Patients et méthodes |
Il s’agit d’une étude rétrospective descriptive incluant des patients ayant présenté une TVS, vus dans un service de médecine interne, s’étalant sur une période de 15ans. Le diagnostic de TVS a été confirmé par une échographie doppler. Nous avons relevé les facteurs de risques thrombotiques, les caractéristiques épidémiologiques, cliniques et évolutives des TVS ainsi que les différentes étiologies retrouvées.
Résultats |
Nous avons inclus 87 patients ayant présenté une TVS. Le sex-ratio H/F était de 0,93 et l’âge moyen au moment de la survenue de la TVS était de 40 ans (extrêmes : 17 et 80ans). Les facteurs de risques thrombotiques les plus fréquents étaient la présence de varices (34,3 %), le tabagisme (27,5 %) et l’obésité (13,7 %). Cinq patients avaient des antécédents de thrombose veineuse profonde. La TVS était diagnostiquée au cours d’une grossesse chez 3 femmes (6,67 %). Le signe révélateur le plus fréquent était la douleur dans 87,8 % des cas. L’examen physique notait un œdème dans 82,2 % des cas et un codon veineux dans 25,2 % des cas. La TVS était localisée au niveau des membres inférieurs chez 84,9 % des patients (35 thromboses de la saphène interne et 10 de la veine saphène externe) et aux membres supérieurs dans 14,9 % des cas (5 thromboses de la veine basilique et 4 de la veine céphalique). Un patient avait une TVS au niveau de l’abdomen. Chez 12,6 % des patients, il s’agissait d’une thrombose de varices. Une thrombophilie constitutionnelle était l’étiologie la plus fréquente des TVS (11,5 %) ; déficit en protéine S (4,6 %), en antithrombine (3,4 %), en protéine C (2,3 %) et une résistance à la protéine C activée (1,1 %). Une hyper-homocystéinémie était retrouvée chez 9,2 % des patients et 7 patients avaient une maladie de Behçet (5 TVS étaient révélatrices de la maladie). Il s’agissait d’une thrombose paranéoplasique dans 4,6 % des cas (2 cancers du poumon, un de la vessie et un digestif).
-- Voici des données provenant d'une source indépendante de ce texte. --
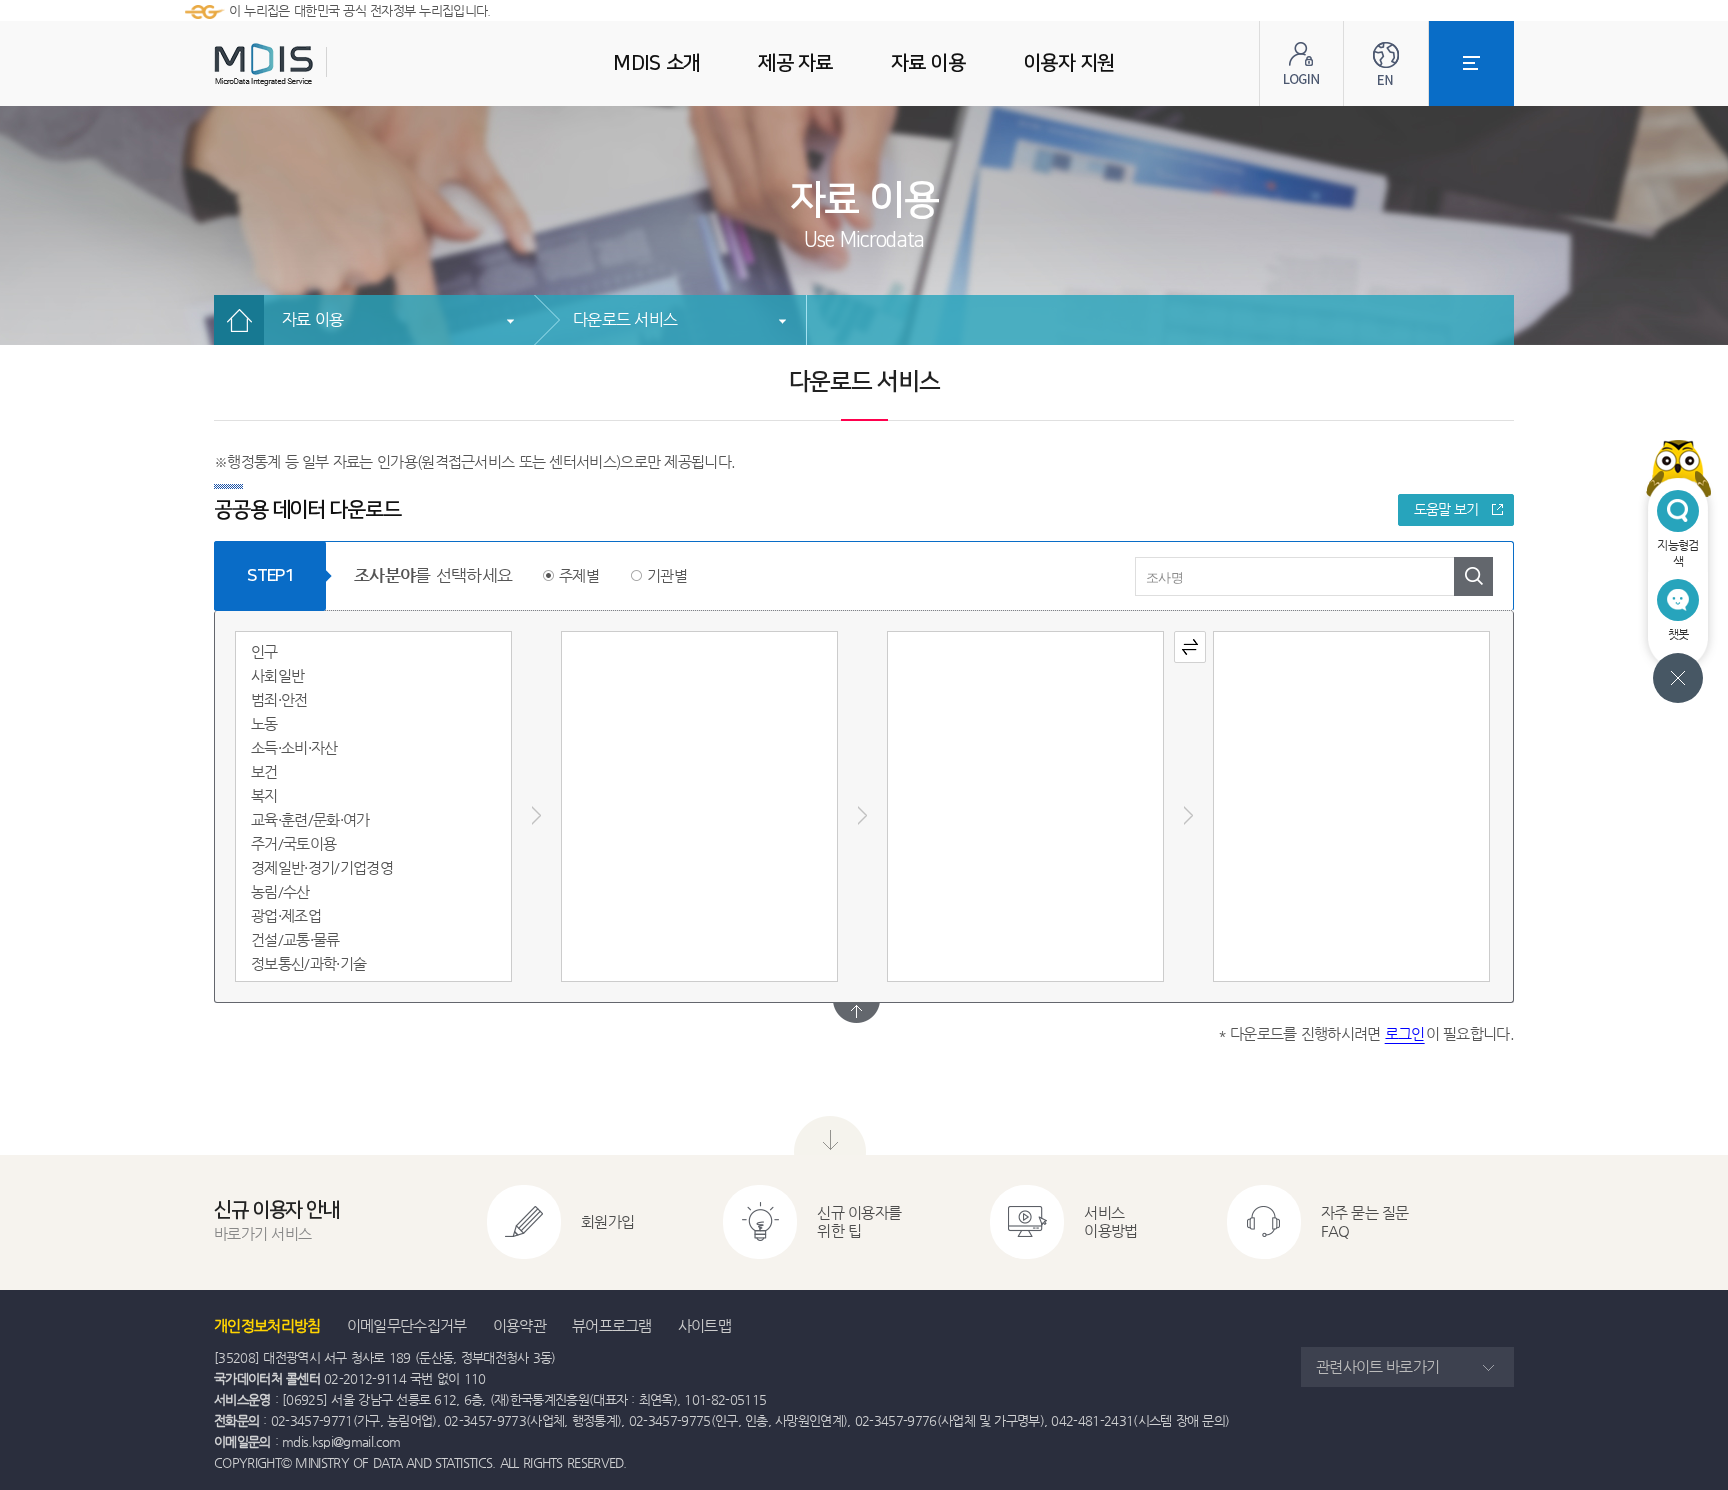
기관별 (667, 575)
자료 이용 (312, 319)
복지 (264, 795)
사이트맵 (704, 1325)
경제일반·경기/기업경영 (322, 867)
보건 (264, 771)
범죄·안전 (279, 699)
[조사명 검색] (1473, 576)
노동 (264, 723)
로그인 (1405, 1033)
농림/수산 (280, 891)
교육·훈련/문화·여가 (310, 819)
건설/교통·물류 (295, 939)
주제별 (579, 575)
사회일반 (277, 675)
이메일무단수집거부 (407, 1325)
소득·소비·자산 (294, 747)
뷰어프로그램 (612, 1325)
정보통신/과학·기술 (308, 963)
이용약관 (519, 1325)
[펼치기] (856, 1012)
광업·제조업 (286, 915)
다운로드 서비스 (625, 319)
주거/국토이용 (293, 843)
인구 (264, 651)
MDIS (314, 64)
Onze TVS étaient rattachées uniquement à une cause iatrogène (10 suite à des injections IV ou à des prélèvements et un cas secondaire à un traitement par interféron). Dans 5,7 % des cas la thrombose était associée à un érysipèle. La TVS était révélatrice de la pathologie causale dans 35,6 % des cas. Le traitement se basait sur une anticoagulation dans 79,7 % ; héparine à bas poids moléculaire (HBPM), seule pour une durée moyenne de 3 semaines ou HBPM relayée par le Sintrom, 10,7 % ont eu un traitement local et 10,7 % ont été traités par l’association d’anticoagulant et de traitement local. Cinq patients étaient traités par corticoïdes en plus des anticoagulants. Une récidive de la TVS était notée chez 12,6 % de patients (54,5 % étaient survenues sous traitement anticoagulant). La durée moyenne de suivi était de 13,65 mois.
Conclusion |
Les varices des membres inférieurs représentent le facteur de risque le plus souvent associé aux TVS. L’obésité et le tabagisme étaient aussi reconnus pour leur rôle précipitant. La thrombophilie constitutionnelle était la cause la plus fréquente aussi bien dans notre étude que dans la littérature. Par ailleurs la TVS peut être révélatrice de pathologies sous-jacentes graves comme une néoplasie ou la maladie de Behçet. D’où l’importance de pratiquer un bilan étiologique qui sera orienté par les manifestations cliniques associées. Actuellement, il est recommandé de traiter les TVS par une HBPM pour une durée de 6 semaines pour assurer une reperméabilisation et éviter la progression.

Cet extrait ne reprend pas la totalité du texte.